BROUGES-LA-MORTE 1892 Georges Rodenbach

 先日、何処だったか 大手書店の文庫平台に

赤帯岩波文庫の これ が積み上げられていました。

http://www.iwanami.co.jp/.BOOKS/32/2/...

 

重版がかかった様子もなく 今頃何故に…

判りました。
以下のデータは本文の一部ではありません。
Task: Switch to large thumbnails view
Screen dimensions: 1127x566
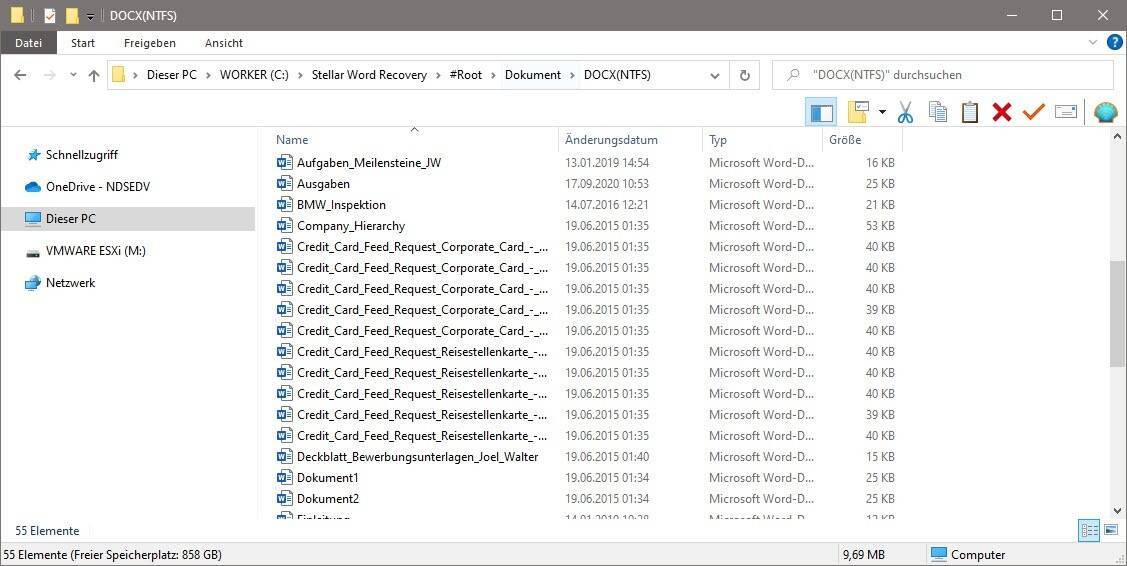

2005/4/15日(金)~6/12(日)

BUNKAMURA で ベルギー象徴派展 がありますね。

画家フェルナン・クノップフ その他 

多くの同時代の芸術家たちが このお話に魅了されました。

 

書棚に眠ったこのうつくしい本を取り出して頁を繰ると

若気の至り かつて炊き込めた香が微かに馨ります。

さてさて このお話 

曇天の灰白の空を眺めていると浮かんでくる物語

 ゆうぐれの冷たい石畳に沁み入る弔鐘の音

暮れ方のなずむ光が齎すレエスの帷につくるほの白さ

にびいろの写し鏡 

堀割りの水辺に映る古い修道院は

しだいにその姿を冥い水底に沈めてゆく

 

死んだ妻の面影が 廃市ブリュージュ に溶け入り

ゆうぐれに彷徨する主人公ユーグは

妻の亡霊を街に見出そうとする

ユーグにとりこまれた 妻の生き写し 踊り子ジャヌは

 亡き妻の髪で締め上げられて窒息する女

 

ローデンバッハの憂愁と頽廃

「黄 昏」上田 敏訳『海潮音』所収も頷けます。

 福岡・春の柳川にでも行ってみたくなりました。